Лишь на это и оставалась надежда – исполнить задуманное, оставшись незамеченными. Прийти и уйти, оставив после себя лишь замешательство.
Надежда.
Гарун считал ее безнадежной, безумной, невозможной.
Что-то обязательно должно было пойти не так хотя бы потому, что в этом участвовал он сам. С другой стороны, долгий опыт подсказывал ему, что другим никогда не достигнуть его компетентности – они не умели так сосредотачиваться на цели.
– Что-то не так? – спросил чародей. – Есть какая-то причина, по которой ты медлишь вместо того, чтобы спешить?
– Никакой причины, – признался Гарун. – Мы вполне можем успеть, если ты воспользуешься сонными заклинаниями. Ты был прав. Никто нас не заметит, и никакая тревога не сработает. Здесь нет магии. – Он не стал уточнять, что именно он имеет в виду под «магией».
Вартлоккур его понял.
– В таком случае воспользуюсь этим преимуществом. А заклинания применю на ходу.
Гарун оценил тот факт, что Вартлоккур не стал тратить время на слова вроде «Я же тебе говорил». Он выступал за более решительное применение чародейских средств, и его меньше заботили следы, которые они могли после себя оставить.
Гарун направился в обитаемую часть шатра. Там произошло множество перемен, и самая большая заключалась в том, что значительно сократился беспорядок. Оттуда вынесли тонны хлама, которые затем закопали, сожгли или выложили для желающих в них порыться.
Кто-то проделал мастерскую работу, которую еще не закончили. Они прошли через нетронутую часть, где груды достигали высоты человеческого роста. Большинство их, похоже, составляли старые записи, заплесневевшие, покрытые влажными пятнами и, судя по всему, бесполезные.
Покоям Ученика предшествовало помещение со стенами из ткани, где на земляном полу спал матаянгец в набедренной повязке.
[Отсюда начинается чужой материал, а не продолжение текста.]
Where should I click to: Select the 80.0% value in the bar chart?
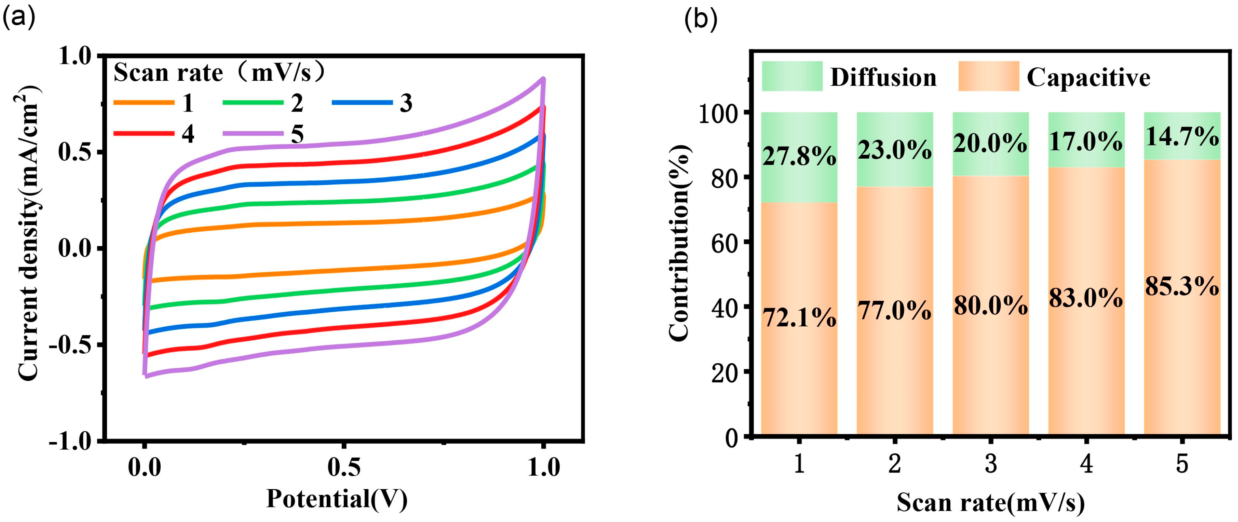point(990,306)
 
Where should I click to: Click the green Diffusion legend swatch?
point(792,76)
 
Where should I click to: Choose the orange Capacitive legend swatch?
point(988,76)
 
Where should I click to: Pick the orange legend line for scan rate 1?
point(144,102)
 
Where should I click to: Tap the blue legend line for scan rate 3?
point(362,102)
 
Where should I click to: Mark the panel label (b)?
point(701,19)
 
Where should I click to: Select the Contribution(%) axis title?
point(680,243)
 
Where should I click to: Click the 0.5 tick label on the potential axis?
point(344,467)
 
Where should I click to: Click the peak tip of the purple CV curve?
point(543,79)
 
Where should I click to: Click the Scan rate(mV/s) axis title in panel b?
point(990,503)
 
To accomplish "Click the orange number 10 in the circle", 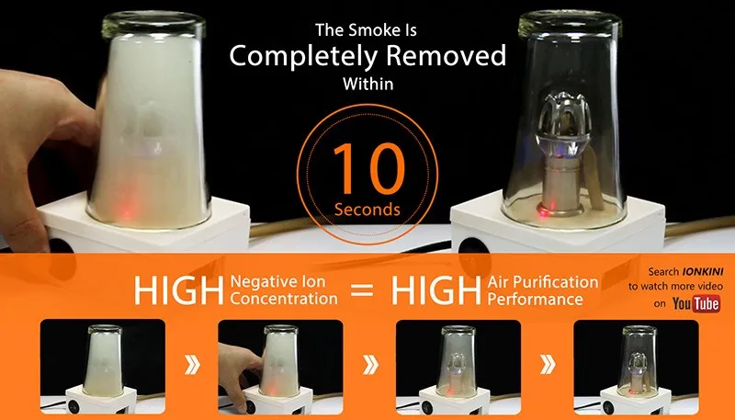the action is tap(369, 169).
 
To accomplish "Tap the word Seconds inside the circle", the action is tap(368, 210).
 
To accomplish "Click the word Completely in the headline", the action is tap(303, 57).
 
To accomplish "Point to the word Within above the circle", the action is tap(368, 84).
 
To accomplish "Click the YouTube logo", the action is tap(696, 304).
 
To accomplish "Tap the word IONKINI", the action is tap(702, 271).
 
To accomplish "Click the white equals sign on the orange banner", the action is tap(362, 290).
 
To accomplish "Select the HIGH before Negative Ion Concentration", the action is tap(178, 290).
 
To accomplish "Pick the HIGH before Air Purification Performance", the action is tap(435, 290).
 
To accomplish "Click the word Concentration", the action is tap(284, 299).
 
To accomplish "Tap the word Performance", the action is tap(536, 299).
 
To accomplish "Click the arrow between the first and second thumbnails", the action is tap(192, 364).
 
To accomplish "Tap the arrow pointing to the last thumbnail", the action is tap(548, 364).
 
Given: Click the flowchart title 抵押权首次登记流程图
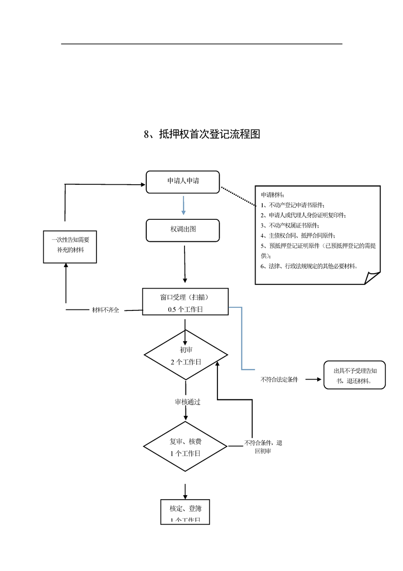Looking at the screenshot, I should [202, 134].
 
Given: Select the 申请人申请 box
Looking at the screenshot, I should [182, 182].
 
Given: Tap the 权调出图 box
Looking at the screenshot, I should [182, 230].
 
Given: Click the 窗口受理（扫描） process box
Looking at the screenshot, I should [185, 301].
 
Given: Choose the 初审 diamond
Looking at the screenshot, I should [185, 355].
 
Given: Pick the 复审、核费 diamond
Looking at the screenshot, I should [185, 446].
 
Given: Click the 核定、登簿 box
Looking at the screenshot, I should [184, 511].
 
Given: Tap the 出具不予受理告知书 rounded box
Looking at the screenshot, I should [354, 375].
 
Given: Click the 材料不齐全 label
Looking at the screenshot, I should [105, 310].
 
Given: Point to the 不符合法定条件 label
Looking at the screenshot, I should [279, 379].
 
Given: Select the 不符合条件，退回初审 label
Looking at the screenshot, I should [263, 446].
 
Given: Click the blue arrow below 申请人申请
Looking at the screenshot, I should [183, 205].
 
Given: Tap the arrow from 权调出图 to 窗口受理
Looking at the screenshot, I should [184, 265].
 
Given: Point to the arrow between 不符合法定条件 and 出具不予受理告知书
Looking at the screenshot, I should [313, 379].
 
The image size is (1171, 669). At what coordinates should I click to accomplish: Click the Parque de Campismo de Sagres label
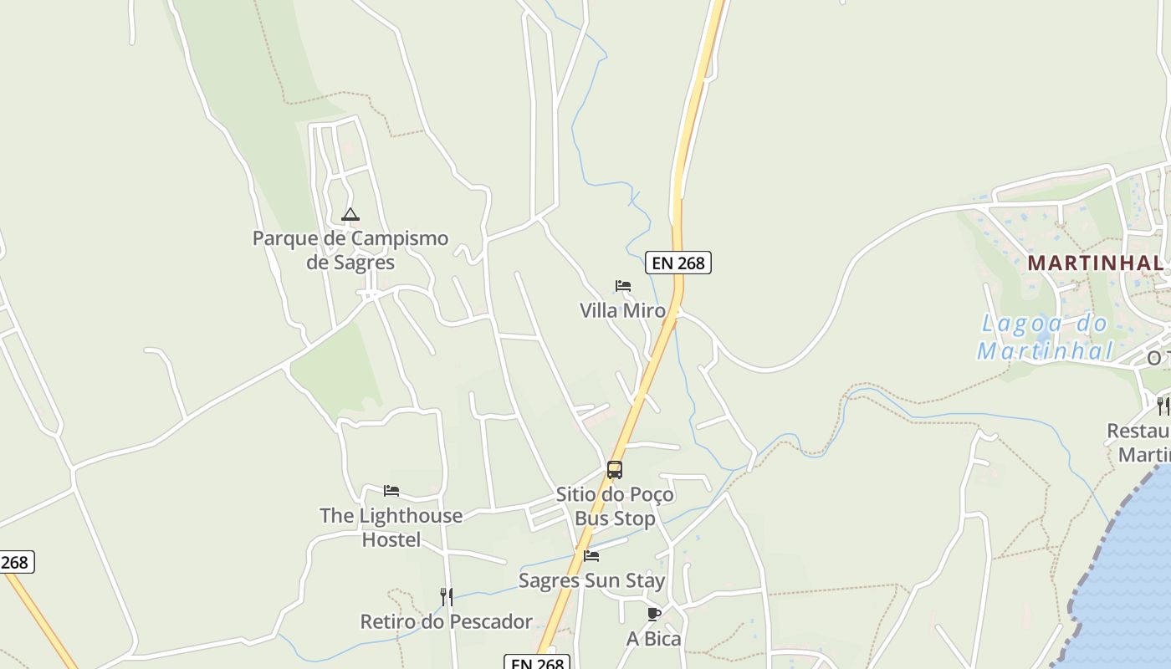point(350,250)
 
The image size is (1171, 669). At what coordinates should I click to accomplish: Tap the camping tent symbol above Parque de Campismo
point(350,214)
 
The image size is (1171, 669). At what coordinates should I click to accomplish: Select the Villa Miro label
point(623,310)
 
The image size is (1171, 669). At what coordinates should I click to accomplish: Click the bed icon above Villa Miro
point(623,286)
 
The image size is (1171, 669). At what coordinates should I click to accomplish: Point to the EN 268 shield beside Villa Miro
point(678,263)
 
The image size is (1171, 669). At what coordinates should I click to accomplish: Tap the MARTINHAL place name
point(1095,263)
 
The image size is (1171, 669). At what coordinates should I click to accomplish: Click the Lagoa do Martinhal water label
point(1045,337)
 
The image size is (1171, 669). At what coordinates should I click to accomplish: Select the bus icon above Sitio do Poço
point(615,470)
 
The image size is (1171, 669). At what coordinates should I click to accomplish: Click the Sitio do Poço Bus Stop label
point(615,507)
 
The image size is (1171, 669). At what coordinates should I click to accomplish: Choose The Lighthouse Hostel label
point(391,528)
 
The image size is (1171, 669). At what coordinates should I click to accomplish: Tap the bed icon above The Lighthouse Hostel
point(391,491)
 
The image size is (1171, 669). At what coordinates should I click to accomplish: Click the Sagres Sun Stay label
point(591,580)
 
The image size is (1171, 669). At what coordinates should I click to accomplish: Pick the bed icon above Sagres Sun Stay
point(591,555)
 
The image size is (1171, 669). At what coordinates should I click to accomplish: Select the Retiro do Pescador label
point(446,621)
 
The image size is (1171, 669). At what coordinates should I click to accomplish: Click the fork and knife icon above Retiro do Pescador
point(447,596)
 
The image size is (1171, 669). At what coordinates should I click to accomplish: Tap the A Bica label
point(654,639)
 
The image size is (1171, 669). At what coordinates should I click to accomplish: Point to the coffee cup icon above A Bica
point(654,615)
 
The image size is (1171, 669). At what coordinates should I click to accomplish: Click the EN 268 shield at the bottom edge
point(537,663)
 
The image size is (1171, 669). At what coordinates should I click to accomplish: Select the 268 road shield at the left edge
point(15,562)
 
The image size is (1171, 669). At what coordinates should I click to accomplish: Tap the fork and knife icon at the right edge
point(1163,406)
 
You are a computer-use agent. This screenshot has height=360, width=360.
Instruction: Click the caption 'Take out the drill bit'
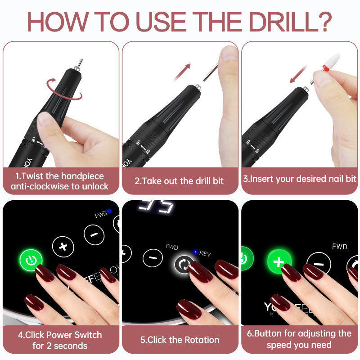pos(179,181)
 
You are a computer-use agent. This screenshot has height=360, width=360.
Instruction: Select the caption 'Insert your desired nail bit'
pos(300,179)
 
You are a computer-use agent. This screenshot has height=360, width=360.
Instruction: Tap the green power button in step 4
pos(31,260)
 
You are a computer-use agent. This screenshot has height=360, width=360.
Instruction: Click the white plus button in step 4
pos(63,246)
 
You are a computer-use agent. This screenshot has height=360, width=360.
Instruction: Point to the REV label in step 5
pos(205,254)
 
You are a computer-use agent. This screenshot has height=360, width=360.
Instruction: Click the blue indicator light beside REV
pos(195,252)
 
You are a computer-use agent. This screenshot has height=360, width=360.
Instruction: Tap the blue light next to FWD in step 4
pos(109,211)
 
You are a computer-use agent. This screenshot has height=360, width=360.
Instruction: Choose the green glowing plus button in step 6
pos(278,261)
Судя по всему, он не любил темноту – рядом с ним горел маленький масляный светильник, отгонявший ночной мрак.
Похоже, этим недостатком страдали все матаянгцы – светильники горели во всех помещениях, примыкавших к четырем полотняным стенам, которые окружали покои Эль-Мюрида. В ту пору, когда Матаянга воевала с Шинсаном, в ночи таилось зло.
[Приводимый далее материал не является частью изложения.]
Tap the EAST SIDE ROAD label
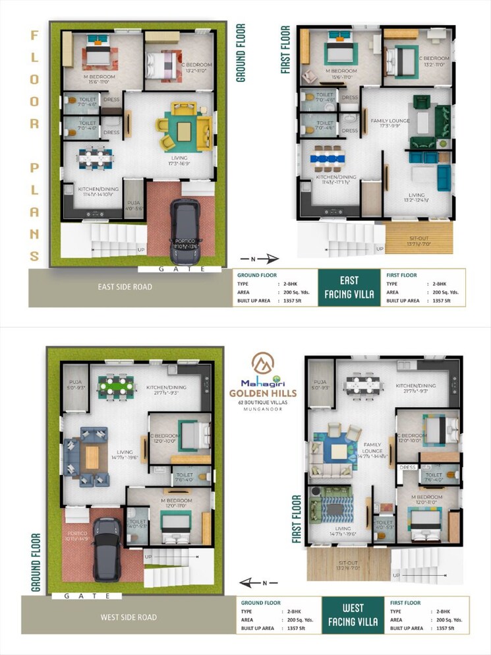click(125, 287)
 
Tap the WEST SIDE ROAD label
click(129, 617)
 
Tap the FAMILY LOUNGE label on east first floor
click(390, 121)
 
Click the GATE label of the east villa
click(180, 269)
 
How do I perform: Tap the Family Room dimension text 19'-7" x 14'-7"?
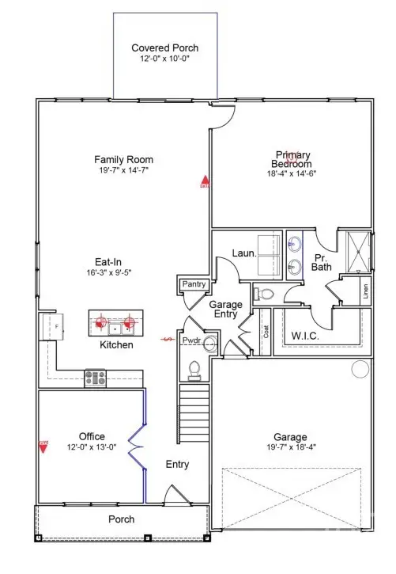click(123, 169)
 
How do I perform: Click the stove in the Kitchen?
click(96, 378)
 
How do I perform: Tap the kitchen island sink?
click(115, 324)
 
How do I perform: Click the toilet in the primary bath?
click(264, 294)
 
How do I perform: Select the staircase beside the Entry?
click(194, 405)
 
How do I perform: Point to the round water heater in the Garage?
click(360, 369)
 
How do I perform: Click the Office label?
click(92, 436)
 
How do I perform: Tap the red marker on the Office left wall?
click(44, 446)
Вокруг Ученика спали Фогедатвицу и его люди, что выглядело вполне разумно, поскольку у Эль-Мюрида порой возникало желание куда-нибудь уйти. Матаянгцы попали под воздействие усыпляющего заклинания, но сон их был неглубок. Вартлоккур что-то раздраженно пробормотал себе под нос. Почему они не храпят, как полагается заснувшим мертвым сном?